INPUT MATERIAL:

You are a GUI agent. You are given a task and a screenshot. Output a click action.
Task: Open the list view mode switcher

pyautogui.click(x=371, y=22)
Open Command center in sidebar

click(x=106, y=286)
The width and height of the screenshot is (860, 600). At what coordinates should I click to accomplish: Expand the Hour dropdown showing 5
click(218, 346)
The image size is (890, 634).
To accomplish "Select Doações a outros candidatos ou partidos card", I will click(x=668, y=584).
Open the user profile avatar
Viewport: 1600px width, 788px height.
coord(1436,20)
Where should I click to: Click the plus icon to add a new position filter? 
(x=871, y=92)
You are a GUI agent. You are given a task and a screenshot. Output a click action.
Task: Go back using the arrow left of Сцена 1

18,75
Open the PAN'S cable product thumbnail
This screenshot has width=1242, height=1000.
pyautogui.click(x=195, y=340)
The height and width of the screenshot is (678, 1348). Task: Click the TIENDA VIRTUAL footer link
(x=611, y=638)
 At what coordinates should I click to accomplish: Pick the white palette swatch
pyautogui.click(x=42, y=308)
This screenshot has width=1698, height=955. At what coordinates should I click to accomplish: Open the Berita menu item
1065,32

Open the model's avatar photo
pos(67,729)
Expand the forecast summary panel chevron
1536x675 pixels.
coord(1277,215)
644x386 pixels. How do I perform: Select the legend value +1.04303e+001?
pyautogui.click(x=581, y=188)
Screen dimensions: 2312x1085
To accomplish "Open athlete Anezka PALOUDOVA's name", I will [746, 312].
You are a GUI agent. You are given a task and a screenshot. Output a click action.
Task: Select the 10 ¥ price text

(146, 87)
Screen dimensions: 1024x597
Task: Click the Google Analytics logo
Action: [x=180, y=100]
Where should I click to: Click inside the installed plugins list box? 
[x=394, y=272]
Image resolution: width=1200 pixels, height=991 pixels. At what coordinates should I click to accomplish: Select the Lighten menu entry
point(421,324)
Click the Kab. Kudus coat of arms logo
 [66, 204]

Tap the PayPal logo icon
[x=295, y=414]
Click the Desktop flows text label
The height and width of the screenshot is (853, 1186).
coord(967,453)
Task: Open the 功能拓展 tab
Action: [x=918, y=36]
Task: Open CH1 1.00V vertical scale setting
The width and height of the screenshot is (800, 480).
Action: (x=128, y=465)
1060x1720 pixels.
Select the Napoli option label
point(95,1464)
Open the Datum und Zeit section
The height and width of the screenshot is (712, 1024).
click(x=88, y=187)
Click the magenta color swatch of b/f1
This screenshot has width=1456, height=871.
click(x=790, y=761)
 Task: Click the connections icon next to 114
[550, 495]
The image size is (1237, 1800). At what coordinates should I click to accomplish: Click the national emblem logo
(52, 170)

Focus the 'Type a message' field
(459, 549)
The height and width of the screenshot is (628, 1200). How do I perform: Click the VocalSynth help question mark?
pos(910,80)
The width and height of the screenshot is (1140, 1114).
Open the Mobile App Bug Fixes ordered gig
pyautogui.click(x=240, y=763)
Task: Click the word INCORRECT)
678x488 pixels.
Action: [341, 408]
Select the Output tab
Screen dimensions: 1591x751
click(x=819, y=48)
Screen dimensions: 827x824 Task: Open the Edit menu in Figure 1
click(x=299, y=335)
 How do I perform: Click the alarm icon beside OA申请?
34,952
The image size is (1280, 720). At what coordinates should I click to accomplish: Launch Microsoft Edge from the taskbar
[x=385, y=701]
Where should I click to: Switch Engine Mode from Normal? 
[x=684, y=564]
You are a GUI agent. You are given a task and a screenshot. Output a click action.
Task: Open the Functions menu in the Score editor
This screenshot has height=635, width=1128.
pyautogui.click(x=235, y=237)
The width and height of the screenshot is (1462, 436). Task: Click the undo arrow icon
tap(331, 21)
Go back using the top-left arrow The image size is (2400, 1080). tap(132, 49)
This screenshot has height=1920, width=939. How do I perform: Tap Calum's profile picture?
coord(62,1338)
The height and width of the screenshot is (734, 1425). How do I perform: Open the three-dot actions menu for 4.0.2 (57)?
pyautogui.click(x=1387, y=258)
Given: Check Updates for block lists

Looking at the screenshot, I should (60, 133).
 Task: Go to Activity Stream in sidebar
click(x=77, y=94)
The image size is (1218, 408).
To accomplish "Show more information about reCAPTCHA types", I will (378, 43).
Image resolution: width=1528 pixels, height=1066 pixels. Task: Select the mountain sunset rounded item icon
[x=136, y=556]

ABOUT THIS TASK: Without omission, return all of the records exactly as given.

ANSWER TO THIS PROBLEM:
You are a GUI agent. You are given a task and a screenshot. Output a click action.
Task: Open the list view mode switcher

pyautogui.click(x=371, y=22)
Open Command center in sidebar

click(x=106, y=286)
The width and height of the screenshot is (860, 600). At what coordinates should I click to accomplish: Expand the Hour dropdown showing 5
click(218, 346)
The image size is (890, 634).
To accomplish "Select Doações a outros candidatos ou partidos card", I will click(x=668, y=584).
Open the user profile avatar
Viewport: 1600px width, 788px height.
coord(1436,20)
Where should I click to: Click the plus icon to add a new position filter? 
(x=871, y=92)
You are a GUI agent. You are given a task and a screenshot. Output a click action.
Task: Go back using the arrow left of Сцена 1

18,75
Open the PAN'S cable product thumbnail
This screenshot has width=1242, height=1000.
pyautogui.click(x=195, y=340)
The height and width of the screenshot is (678, 1348). Task: Click the TIENDA VIRTUAL footer link
(x=611, y=638)
 At what coordinates should I click to accomplish: Pick the white palette swatch
pyautogui.click(x=42, y=308)
This screenshot has width=1698, height=955. At what coordinates should I click to accomplish: Open the Berita menu item
1065,32

Open the model's avatar photo
pos(67,729)
Expand the forecast summary panel chevron
1536x675 pixels.
coord(1277,215)
644x386 pixels. How do I perform: Select the legend value +1.04303e+001?
pyautogui.click(x=581, y=188)
Screen dimensions: 2312x1085
To accomplish "Open athlete Anezka PALOUDOVA's name", I will [746, 312].
You are a GUI agent. You are given a task and a screenshot. Output a click action.
Task: Select the 10 ¥ price text

(146, 87)
Screen dimensions: 1024x597
Task: Click the Google Analytics logo
Action: [x=180, y=100]
Where should I click to: Click inside the installed plugins list box? 
[x=394, y=272]
Image resolution: width=1200 pixels, height=991 pixels. At what coordinates should I click to accomplish: Select the Lighten menu entry
point(421,324)
Click the Kab. Kudus coat of arms logo
 [66, 204]

Tap the PayPal logo icon
[x=295, y=414]
Click the Desktop flows text label
The height and width of the screenshot is (853, 1186).
coord(967,453)
Task: Open the 功能拓展 tab
Action: [x=918, y=36]
Task: Open CH1 1.00V vertical scale setting
The width and height of the screenshot is (800, 480).
Action: (x=128, y=465)
1060x1720 pixels.
Select the Napoli option label
point(95,1464)
Open the Datum und Zeit section
The height and width of the screenshot is (712, 1024).
click(x=88, y=187)
Click the magenta color swatch of b/f1
This screenshot has width=1456, height=871.
click(x=790, y=761)
 Task: Click the connections icon next to 114
[550, 495]
The image size is (1237, 1800). At what coordinates should I click to accomplish: Click the national emblem logo
(52, 170)

Focus the 'Type a message' field
(459, 549)
The height and width of the screenshot is (628, 1200). How do I perform: Click the VocalSynth help question mark?
pos(910,80)
The width and height of the screenshot is (1140, 1114).
Open the Mobile App Bug Fixes ordered gig
pyautogui.click(x=240, y=763)
Task: Click the word INCORRECT)
678x488 pixels.
Action: [341, 408]
Select the Output tab
Screen dimensions: 1591x751
click(x=819, y=48)
Screen dimensions: 827x824 Task: Open the Edit menu in Figure 1
click(x=299, y=335)
 How do I perform: Click the alarm icon beside OA申请?
34,952
The image size is (1280, 720). At what coordinates should I click to accomplish: Launch Microsoft Edge from the taskbar
[x=385, y=701]
Where should I click to: Switch Engine Mode from Normal? 
[x=684, y=564]
You are a GUI agent. You are given a task and a screenshot. Output a click action.
Task: Open the Functions menu in the Score editor
This screenshot has height=635, width=1128.
pyautogui.click(x=235, y=237)
The width and height of the screenshot is (1462, 436). Task: Click the undo arrow icon
tap(331, 21)
Go back using the top-left arrow The image size is (2400, 1080). tap(132, 49)
This screenshot has height=1920, width=939. How do I perform: Tap Calum's profile picture?
coord(62,1338)
The height and width of the screenshot is (734, 1425). How do I perform: Open the three-dot actions menu for 4.0.2 (57)?
pyautogui.click(x=1387, y=258)
Given: Check Updates for block lists

Looking at the screenshot, I should (60, 133).
 Task: Go to Activity Stream in sidebar
click(x=77, y=94)
The image size is (1218, 408).
To accomplish "Show more information about reCAPTCHA types", I will (378, 43).
Image resolution: width=1528 pixels, height=1066 pixels. Task: Select the mountain sunset rounded item icon
[x=136, y=556]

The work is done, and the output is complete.